-------- TEXT SEGMENT

1 terrifying reason I must make big money writing online in 2024
I’ll never forget it.
It was one of the saddest social media posts I’ve ever seen.
Where I’m from, Take Your Kids to Work Day occurs once a year early in the school calendar for all Grade 9 students.
The purpose is to introduce young high schoolers to the employment world and get them thinking about what they might want to do when they graduate.
The social media post in question featured a proud post from a parent of their kid being at the office (a cubicle), with a shot of them sitting in a chair next to a computer screen with some charts on it.
The kid looked like he’d rather die than be sitting in that cube.
And I don’t blame the kid … lots of grownups feel the same way about their own daily existence:
- getting up to a blaring alarm before they’re ready
- fighting soul-sucking traffic for an hour
- sitting in a cubicle for eight hours
- doing work that doesn’t excite or inspire them
- fighting soul-sucking traffic for an hour (again)
- arriving home exhausted with little energy to engage with the family, exercise, or do anything personally fulfilling
As I looked at this photo and this kid’s thousand-yard stare, I shuddered.
One thought crossed my mind immediately.
“I can’t let my kids see me like this.”
There *is* another way
It’s not that I hate or even dislike my job.
My job is actually fine.
The problem is that, while most people in society are so beaten down by some combination of life responsibilities and their own laziness that they surrender to “fine”, I feel like my kids deserve more.
Yes, they could take the traditional route.
They could go through the motions at school, go to university and take on a bunch of debt, get a job they hate to pay off said debt, and unknowingly slip into the safety and security of a boring career that doesn’t inspire them in any way.
… and then wake up one day in their mid-40s, look in the mirror, and ask: “Is this all there is?”
I’ve been there, and I don’t want that for them.
I want to show them there’s another way.
No.
I must show them.
Peering into the future
My eldest is so much like me — in body and mind — it’s scary.
Which is why I can’t fail in my Publish Every Day project — a plan to leave commuter life within a year by publishing on various platforms every day and investing my earnings in passive income instruments.
I know he would be miserable with “fine”.
How don’t get me wrong — he’s an incredibly smart and resourceful kid.
It could well be that he’d figure all this stuff out on his own.
But in being his №1 role model and caring so deeply for him, I feel a deep obligation to give him a heads up that there can be more to life than the commuter non-existence.
I can’t trot him downtown and have him sit in a cubicle, staring off into space in some terrifying preview of his own future.
I’m burning the boats.

----------------
-------- RECORDED DATA

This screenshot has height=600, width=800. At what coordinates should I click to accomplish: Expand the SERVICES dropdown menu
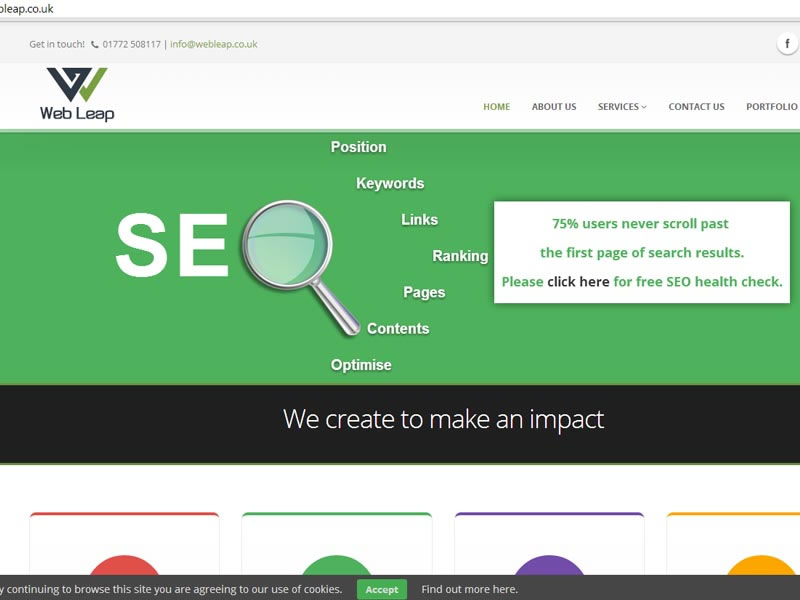pos(621,106)
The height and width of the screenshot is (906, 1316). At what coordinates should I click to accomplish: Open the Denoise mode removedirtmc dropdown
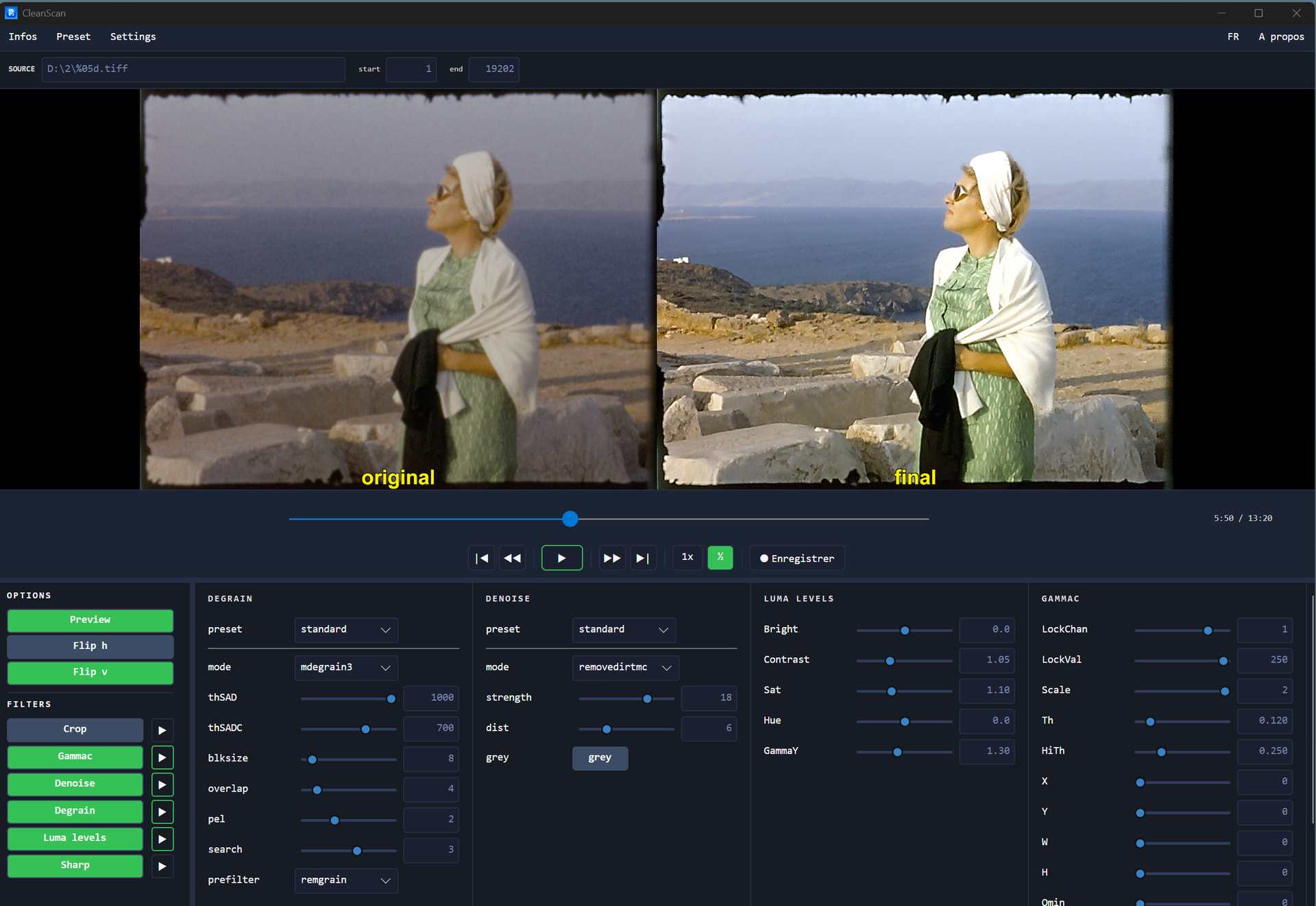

----------------

| WHAT TO DO |
Please repeat, word for word, the part of the essay on leaving commuter life from "I’ve been there, and" up to and including "the commuter non-existence.".

| RESPONSE |
I’ve been there, and I don’t want that for them.
I want to show them there’s another way.
No.
I must show them.
Peering into the future
My eldest is so much like me — in body and mind — it’s scary.
Which is why I can’t fail in my Publish Every Day project — a plan to leave commuter life within a year by publishing on various platforms every day and investing my earnings in passive income instruments.
I know he would be miserable with “fine”.
How don’t get me wrong — he’s an incredibly smart and resourceful kid.
It could well be that he’d figure all this stuff out on his own.
But in being his №1 role model and caring so deeply for him, I feel a deep obligation to give him a heads up that there can be more to life than the commuter non-existence.